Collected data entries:
------------------------------------------------------------------------
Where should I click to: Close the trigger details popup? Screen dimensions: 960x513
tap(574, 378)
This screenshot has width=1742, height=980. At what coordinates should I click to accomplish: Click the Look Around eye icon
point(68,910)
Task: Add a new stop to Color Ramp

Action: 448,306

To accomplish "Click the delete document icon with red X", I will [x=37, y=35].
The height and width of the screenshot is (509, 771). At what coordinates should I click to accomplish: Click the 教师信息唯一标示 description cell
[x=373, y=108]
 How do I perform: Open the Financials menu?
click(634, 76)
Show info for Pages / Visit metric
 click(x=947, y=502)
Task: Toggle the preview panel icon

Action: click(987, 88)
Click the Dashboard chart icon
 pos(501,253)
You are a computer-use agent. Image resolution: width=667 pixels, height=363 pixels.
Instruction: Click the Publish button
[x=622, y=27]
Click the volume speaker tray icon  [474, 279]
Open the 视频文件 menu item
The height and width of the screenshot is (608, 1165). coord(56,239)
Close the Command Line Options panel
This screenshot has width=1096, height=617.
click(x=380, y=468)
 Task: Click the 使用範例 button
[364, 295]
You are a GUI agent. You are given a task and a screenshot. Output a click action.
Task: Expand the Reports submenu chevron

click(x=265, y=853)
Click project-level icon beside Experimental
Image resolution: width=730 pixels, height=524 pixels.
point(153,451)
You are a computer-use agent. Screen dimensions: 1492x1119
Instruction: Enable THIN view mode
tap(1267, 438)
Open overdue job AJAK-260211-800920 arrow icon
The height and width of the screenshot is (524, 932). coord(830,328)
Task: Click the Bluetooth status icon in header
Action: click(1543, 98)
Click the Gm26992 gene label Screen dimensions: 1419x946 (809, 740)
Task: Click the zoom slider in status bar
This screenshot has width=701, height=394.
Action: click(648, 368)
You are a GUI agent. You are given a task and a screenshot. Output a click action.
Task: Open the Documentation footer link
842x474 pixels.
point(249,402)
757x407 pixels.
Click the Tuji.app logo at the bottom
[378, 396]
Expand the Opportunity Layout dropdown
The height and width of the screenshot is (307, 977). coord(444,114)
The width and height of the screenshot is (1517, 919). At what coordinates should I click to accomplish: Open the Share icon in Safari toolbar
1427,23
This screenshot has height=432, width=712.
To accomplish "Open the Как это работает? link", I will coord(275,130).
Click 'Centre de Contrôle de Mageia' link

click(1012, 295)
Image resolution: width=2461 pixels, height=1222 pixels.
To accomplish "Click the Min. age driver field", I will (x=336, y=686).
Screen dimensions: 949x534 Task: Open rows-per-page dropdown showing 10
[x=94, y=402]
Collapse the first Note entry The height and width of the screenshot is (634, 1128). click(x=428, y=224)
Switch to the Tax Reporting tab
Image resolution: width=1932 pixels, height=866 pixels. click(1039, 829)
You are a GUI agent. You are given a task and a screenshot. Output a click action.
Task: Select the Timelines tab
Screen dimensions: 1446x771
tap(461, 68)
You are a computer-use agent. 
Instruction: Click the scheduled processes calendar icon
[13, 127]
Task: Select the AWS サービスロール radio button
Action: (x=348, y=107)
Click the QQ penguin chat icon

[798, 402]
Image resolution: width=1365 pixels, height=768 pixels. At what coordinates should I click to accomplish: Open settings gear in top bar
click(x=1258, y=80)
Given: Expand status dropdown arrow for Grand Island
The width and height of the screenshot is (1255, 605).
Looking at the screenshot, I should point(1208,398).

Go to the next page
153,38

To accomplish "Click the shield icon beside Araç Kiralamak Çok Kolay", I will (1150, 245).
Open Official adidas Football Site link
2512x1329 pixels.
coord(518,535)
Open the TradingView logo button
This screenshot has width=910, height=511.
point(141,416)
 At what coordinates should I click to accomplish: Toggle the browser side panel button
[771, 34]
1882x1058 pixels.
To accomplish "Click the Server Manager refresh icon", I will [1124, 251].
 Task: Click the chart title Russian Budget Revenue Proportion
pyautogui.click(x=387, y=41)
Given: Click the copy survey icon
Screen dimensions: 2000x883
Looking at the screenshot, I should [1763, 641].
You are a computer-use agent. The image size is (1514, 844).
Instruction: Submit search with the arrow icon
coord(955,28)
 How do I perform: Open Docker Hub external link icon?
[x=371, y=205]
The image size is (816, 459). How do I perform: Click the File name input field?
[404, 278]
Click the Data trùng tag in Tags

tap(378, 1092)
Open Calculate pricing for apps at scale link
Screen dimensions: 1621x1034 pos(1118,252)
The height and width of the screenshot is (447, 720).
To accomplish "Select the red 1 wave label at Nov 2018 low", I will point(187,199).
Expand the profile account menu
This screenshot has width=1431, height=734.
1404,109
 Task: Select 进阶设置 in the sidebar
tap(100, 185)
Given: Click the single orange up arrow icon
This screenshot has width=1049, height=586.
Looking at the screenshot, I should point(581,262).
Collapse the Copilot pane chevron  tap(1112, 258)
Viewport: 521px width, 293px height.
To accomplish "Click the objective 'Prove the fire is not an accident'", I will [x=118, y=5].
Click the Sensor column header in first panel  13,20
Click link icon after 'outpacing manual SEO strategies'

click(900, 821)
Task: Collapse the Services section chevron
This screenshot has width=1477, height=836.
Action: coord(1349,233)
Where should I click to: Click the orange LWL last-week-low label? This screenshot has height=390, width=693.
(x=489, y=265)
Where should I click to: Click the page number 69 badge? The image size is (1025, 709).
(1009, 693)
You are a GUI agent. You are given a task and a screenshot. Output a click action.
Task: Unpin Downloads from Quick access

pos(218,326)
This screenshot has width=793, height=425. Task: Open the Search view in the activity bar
------------------------------------------------------------------------
Output the records exactly, so that each line matches what was given.

■ **Solved problem**:
Where should I click to: Close the trigger details popup? Screen dimensions: 960x513
tap(574, 378)
This screenshot has width=1742, height=980. At what coordinates should I click to accomplish: Click the Look Around eye icon
point(68,910)
Task: Add a new stop to Color Ramp

Action: 448,306

To accomplish "Click the delete document icon with red X", I will [x=37, y=35].
The height and width of the screenshot is (509, 771). At what coordinates should I click to accomplish: Click the 教师信息唯一标示 description cell
[x=373, y=108]
 How do I perform: Open the Financials menu?
click(634, 76)
Show info for Pages / Visit metric
 click(x=947, y=502)
Task: Toggle the preview panel icon

Action: click(987, 88)
Click the Dashboard chart icon
 pos(501,253)
You are a computer-use agent. Image resolution: width=667 pixels, height=363 pixels.
Instruction: Click the Publish button
[x=622, y=27]
Click the volume speaker tray icon  [474, 279]
Open the 视频文件 menu item
The height and width of the screenshot is (608, 1165). coord(56,239)
Close the Command Line Options panel
This screenshot has width=1096, height=617.
click(x=380, y=468)
 Task: Click the 使用範例 button
[364, 295]
You are a GUI agent. You are given a task and a screenshot. Output a click action.
Task: Expand the Reports submenu chevron

click(x=265, y=853)
Click project-level icon beside Experimental
Image resolution: width=730 pixels, height=524 pixels.
point(153,451)
You are a computer-use agent. Screen dimensions: 1492x1119
Instruction: Enable THIN view mode
tap(1267, 438)
Open overdue job AJAK-260211-800920 arrow icon
The height and width of the screenshot is (524, 932). coord(830,328)
Task: Click the Bluetooth status icon in header
Action: click(1543, 98)
Click the Gm26992 gene label Screen dimensions: 1419x946 (809, 740)
Task: Click the zoom slider in status bar
This screenshot has width=701, height=394.
Action: click(648, 368)
You are a GUI agent. You are given a task and a screenshot. Output a click action.
Task: Open the Documentation footer link
842x474 pixels.
point(249,402)
757x407 pixels.
Click the Tuji.app logo at the bottom
[378, 396]
Expand the Opportunity Layout dropdown
The height and width of the screenshot is (307, 977). coord(444,114)
The width and height of the screenshot is (1517, 919). At what coordinates should I click to accomplish: Open the Share icon in Safari toolbar
1427,23
This screenshot has height=432, width=712.
To accomplish "Open the Как это работает? link", I will coord(275,130).
Click 'Centre de Contrôle de Mageia' link

click(1012, 295)
Image resolution: width=2461 pixels, height=1222 pixels.
To accomplish "Click the Min. age driver field", I will (x=336, y=686).
Screen dimensions: 949x534 Task: Open rows-per-page dropdown showing 10
[x=94, y=402]
Collapse the first Note entry The height and width of the screenshot is (634, 1128). click(x=428, y=224)
Switch to the Tax Reporting tab
Image resolution: width=1932 pixels, height=866 pixels. click(1039, 829)
You are a GUI agent. You are given a task and a screenshot. Output a click action.
Task: Select the Timelines tab
Screen dimensions: 1446x771
tap(461, 68)
You are a computer-use agent. 
Instruction: Click the scheduled processes calendar icon
[13, 127]
Task: Select the AWS サービスロール radio button
Action: (x=348, y=107)
Click the QQ penguin chat icon

[798, 402]
Image resolution: width=1365 pixels, height=768 pixels. At what coordinates should I click to accomplish: Open settings gear in top bar
click(x=1258, y=80)
Given: Expand status dropdown arrow for Grand Island
The width and height of the screenshot is (1255, 605).
Looking at the screenshot, I should point(1208,398).

Go to the next page
153,38

To accomplish "Click the shield icon beside Araç Kiralamak Çok Kolay", I will (1150, 245).
Open Official adidas Football Site link
2512x1329 pixels.
coord(518,535)
Open the TradingView logo button
This screenshot has width=910, height=511.
point(141,416)
 At what coordinates should I click to accomplish: Toggle the browser side panel button
[771, 34]
1882x1058 pixels.
To accomplish "Click the Server Manager refresh icon", I will [1124, 251].
 Task: Click the chart title Russian Budget Revenue Proportion
pyautogui.click(x=387, y=41)
Given: Click the copy survey icon
Screen dimensions: 2000x883
Looking at the screenshot, I should [1763, 641].
You are a computer-use agent. The image size is (1514, 844).
Instruction: Submit search with the arrow icon
coord(955,28)
 How do I perform: Open Docker Hub external link icon?
[x=371, y=205]
The image size is (816, 459). How do I perform: Click the File name input field?
[404, 278]
Click the Data trùng tag in Tags

tap(378, 1092)
Open Calculate pricing for apps at scale link
Screen dimensions: 1621x1034 pos(1118,252)
The height and width of the screenshot is (447, 720).
To accomplish "Select the red 1 wave label at Nov 2018 low", I will point(187,199).
Expand the profile account menu
This screenshot has width=1431, height=734.
1404,109
 Task: Select 进阶设置 in the sidebar
tap(100, 185)
Given: Click the single orange up arrow icon
This screenshot has width=1049, height=586.
Looking at the screenshot, I should point(581,262).
Collapse the Copilot pane chevron  tap(1112, 258)
Viewport: 521px width, 293px height.
To accomplish "Click the objective 'Prove the fire is not an accident'", I will [x=118, y=5].
Click the Sensor column header in first panel  13,20
Click link icon after 'outpacing manual SEO strategies'

click(900, 821)
Task: Collapse the Services section chevron
This screenshot has width=1477, height=836.
Action: coord(1349,233)
Where should I click to: Click the orange LWL last-week-low label? This screenshot has height=390, width=693.
(x=489, y=265)
Where should I click to: Click the page number 69 badge? The image size is (1025, 709).
(1009, 693)
You are a GUI agent. You are given a task and a screenshot. Output a click action.
Task: Unpin Downloads from Quick access

pos(218,326)
This screenshot has width=793, height=425. Task: Open the Search view in the activity bar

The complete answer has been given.